Many hiring managers think their first team member needs to be the ex-professor, but actually you don’t need those PhD folk unless you already know that the industry is not going to supply the algorithms that you need. Most teams won’t know that in advance, so it makes more sense to do things in the right order: before building yourself that space pen, first check whether a pencil will get the job done. Get started first and if you find that the available off-the-shelf solutions aren’t giving you much love, then you should consider hiring researchers.
If a researcher is your first hire, you probably won’t have the right environment to make good use of them.
Don’t bring them in right off the bat. It’s better to wait until your team is developed enough to have figured out that what they need a researcher for. Wait till you’ve exhausted all the available tools before hiring someone to build you expensive new ones
Before you invent pens that work in space, check that existing solutions don’t meet your needs already.
#10+ Additional personnel
Besides the roles we looked at, here are some of my favorite people to welcome to a decision intelligence project:
- Domain expert
- Software engineer
- Reliability engineer
- UX designer
- Interactive visualizer / graphic designer
- Data collection specialist
- Data product manager
- Project / program manager
Many projects can’t do without them — the only reason they aren’t listed in my top 10 is that decision intelligence is not their primary business.

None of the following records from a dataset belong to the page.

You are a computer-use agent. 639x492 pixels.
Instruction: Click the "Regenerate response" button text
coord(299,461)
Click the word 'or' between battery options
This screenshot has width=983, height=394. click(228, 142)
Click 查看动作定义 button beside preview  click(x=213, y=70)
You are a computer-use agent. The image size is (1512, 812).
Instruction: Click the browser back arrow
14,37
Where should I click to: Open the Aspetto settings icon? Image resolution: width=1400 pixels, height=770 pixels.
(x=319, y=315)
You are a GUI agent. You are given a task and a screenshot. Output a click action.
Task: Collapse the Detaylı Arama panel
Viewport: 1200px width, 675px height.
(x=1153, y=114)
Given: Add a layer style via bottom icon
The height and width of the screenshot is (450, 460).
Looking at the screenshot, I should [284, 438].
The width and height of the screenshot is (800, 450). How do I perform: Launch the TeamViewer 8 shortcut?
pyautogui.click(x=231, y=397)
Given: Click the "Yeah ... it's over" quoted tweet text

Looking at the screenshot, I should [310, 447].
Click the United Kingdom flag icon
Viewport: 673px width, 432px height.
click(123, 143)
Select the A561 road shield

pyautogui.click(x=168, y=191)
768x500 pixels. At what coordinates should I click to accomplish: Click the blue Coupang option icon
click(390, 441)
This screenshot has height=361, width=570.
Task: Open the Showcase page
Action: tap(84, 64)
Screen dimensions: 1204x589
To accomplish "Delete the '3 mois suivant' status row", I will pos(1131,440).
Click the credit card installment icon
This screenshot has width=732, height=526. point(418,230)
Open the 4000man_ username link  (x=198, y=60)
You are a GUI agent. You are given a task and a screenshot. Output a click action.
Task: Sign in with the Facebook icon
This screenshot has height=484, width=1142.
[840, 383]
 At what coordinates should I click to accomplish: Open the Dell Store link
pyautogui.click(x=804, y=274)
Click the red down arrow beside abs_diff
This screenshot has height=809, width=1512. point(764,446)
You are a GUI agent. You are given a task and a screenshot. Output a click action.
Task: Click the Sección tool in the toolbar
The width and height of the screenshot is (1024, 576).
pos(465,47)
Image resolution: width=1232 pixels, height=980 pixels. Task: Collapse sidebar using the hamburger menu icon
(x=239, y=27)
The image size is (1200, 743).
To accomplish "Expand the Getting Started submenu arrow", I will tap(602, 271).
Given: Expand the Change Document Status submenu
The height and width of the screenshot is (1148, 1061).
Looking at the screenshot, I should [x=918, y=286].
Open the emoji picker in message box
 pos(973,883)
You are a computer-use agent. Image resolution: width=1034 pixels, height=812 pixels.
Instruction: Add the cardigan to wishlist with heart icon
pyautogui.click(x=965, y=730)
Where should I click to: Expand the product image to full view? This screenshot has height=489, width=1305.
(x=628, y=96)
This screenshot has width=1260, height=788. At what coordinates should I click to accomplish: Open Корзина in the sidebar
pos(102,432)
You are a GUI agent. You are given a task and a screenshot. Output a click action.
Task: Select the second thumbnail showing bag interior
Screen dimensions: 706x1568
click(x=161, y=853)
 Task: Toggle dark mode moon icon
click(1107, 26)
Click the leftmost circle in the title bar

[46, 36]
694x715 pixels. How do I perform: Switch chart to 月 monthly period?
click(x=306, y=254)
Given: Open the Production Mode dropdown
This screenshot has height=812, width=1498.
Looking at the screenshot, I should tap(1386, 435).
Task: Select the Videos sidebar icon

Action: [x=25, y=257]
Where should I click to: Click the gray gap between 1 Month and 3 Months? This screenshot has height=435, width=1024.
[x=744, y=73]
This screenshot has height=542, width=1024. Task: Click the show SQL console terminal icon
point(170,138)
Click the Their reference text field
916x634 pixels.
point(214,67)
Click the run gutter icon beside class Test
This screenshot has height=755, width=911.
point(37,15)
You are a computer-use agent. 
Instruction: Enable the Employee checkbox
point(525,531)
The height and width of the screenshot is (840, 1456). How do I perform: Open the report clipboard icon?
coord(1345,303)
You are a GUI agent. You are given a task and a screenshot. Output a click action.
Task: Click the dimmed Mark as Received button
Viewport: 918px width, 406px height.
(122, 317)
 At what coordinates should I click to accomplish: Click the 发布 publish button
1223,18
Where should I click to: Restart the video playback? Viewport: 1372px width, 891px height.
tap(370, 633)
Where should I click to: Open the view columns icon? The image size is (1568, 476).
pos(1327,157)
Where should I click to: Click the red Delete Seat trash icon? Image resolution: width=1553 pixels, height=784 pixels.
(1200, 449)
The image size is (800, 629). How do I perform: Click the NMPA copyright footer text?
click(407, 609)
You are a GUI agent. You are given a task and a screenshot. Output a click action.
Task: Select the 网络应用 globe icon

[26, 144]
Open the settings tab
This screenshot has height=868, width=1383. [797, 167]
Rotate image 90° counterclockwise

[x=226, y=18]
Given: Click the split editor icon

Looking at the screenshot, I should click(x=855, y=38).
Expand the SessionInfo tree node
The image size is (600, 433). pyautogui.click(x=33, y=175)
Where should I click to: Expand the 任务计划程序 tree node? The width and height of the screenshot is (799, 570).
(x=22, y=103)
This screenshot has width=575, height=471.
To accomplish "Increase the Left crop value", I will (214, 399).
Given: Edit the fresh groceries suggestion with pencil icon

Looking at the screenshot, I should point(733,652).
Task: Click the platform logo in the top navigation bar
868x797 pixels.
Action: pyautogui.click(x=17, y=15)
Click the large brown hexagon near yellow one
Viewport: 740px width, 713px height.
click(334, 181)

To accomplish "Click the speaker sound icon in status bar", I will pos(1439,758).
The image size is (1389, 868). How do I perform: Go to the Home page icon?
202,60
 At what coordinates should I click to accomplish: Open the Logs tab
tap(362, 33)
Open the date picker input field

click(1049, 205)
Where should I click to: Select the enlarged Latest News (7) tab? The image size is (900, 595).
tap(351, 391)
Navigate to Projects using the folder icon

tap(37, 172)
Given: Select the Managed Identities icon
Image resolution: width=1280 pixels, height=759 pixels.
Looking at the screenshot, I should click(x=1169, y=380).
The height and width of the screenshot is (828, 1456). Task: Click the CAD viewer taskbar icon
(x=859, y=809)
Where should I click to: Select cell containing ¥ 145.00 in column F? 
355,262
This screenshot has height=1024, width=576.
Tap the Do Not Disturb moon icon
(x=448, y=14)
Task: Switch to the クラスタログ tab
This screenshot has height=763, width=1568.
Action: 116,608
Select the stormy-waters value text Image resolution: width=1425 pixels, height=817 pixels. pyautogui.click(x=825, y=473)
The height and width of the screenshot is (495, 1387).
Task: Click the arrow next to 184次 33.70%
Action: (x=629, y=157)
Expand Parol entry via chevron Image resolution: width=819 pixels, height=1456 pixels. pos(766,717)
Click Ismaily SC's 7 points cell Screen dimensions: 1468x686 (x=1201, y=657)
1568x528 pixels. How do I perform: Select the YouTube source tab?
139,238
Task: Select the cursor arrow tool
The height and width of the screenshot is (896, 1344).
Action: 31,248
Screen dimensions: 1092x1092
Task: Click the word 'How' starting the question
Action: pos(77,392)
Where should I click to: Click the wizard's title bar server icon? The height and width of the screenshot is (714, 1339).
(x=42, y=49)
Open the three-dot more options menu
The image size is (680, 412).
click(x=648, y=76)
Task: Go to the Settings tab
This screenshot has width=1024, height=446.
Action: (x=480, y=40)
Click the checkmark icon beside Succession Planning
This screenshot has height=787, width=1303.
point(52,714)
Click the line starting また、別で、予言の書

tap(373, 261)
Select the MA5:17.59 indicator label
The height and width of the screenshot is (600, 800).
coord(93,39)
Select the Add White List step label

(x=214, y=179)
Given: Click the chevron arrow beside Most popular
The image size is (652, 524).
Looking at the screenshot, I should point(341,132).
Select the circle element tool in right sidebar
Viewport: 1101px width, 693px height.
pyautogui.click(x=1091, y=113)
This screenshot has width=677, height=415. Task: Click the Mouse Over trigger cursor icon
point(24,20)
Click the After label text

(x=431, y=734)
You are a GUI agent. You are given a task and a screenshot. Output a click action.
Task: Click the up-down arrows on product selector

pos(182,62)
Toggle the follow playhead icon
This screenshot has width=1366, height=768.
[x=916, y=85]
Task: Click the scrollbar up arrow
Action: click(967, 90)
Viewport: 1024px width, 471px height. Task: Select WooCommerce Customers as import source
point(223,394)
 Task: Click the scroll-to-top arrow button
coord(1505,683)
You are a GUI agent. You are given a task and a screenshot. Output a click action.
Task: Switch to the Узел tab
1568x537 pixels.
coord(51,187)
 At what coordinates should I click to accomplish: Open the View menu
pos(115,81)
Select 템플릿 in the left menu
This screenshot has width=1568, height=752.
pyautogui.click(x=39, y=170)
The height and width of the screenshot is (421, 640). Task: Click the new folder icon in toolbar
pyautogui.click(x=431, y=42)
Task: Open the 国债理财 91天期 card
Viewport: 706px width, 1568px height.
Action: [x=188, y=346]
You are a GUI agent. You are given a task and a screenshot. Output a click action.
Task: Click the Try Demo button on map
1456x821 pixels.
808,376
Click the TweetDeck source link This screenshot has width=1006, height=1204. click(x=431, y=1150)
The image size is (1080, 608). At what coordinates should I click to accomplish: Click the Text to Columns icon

Instead, they are geniuses at their own discipline and have learned enough about data and decision-making to be remarkably useful to your project. Think of them as having their own major or specialization, but enough love for decision intelligence that they chose to minor in it.
Huge team or small team?
After reading all that, you might feel overwhelmed. So many roles! Take a deep breath. Depending on your needs, you may get enough value from the first few roles.
Revisiting my analogy of applied machine learning as innovating in the kitchen, if you personally want to open an industrial-scale pizzeria that makes innovative pizzas, you need the big team or you need to partner with providers/consultants. If you want to make a unique pizza or two this weekend — caramelized anchovy surprise, anyone? — then you still need to think about all the components we mentioned. You’re going to decide what to make (role 1), which ingredients to use (roles 2 and 3), where to get ingredients (role 0), how to customize the recipe (role 5), and how to give it a taste test (role 4) before serving someone you want to impress, but for the casual version with less at stake, you can do it all on your own. And if your goal is just to make standard traditional pizza, you don’t even need all that: get hold of someone else’s tried and tested recipe (no need to reinvent your own) along with ingredients and start cooking!